Rows =
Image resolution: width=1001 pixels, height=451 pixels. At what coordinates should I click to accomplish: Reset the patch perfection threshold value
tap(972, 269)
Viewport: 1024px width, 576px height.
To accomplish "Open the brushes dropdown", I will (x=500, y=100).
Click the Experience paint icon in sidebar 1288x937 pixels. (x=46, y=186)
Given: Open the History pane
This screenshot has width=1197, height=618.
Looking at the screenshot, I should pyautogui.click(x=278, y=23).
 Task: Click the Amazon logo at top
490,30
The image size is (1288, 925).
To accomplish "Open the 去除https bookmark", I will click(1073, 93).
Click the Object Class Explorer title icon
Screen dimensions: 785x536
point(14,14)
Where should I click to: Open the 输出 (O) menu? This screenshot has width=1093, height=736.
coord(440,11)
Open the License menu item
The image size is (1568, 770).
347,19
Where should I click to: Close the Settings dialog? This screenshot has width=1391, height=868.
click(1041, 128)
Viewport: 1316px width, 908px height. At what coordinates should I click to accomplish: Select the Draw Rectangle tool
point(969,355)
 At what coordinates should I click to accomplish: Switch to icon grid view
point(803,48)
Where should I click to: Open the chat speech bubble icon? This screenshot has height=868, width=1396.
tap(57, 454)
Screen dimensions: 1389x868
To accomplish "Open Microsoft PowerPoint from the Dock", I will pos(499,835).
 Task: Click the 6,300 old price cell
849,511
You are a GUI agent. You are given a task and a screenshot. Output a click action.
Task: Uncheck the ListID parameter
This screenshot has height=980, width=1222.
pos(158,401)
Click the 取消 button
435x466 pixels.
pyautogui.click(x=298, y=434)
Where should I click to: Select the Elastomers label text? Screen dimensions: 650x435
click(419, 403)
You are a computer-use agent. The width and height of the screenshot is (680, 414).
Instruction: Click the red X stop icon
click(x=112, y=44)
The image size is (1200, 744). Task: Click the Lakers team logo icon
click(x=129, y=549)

Description of the task = Pick out each line of the records that contains the string "Viewport", matching case exactly, and copy those lines.

Response to this exercise =
Viewport: 1024px width, 576px height.
Viewport: 1316px width, 908px height. At what coordinates should I click to accomplish: Select the Draw Rectangle tool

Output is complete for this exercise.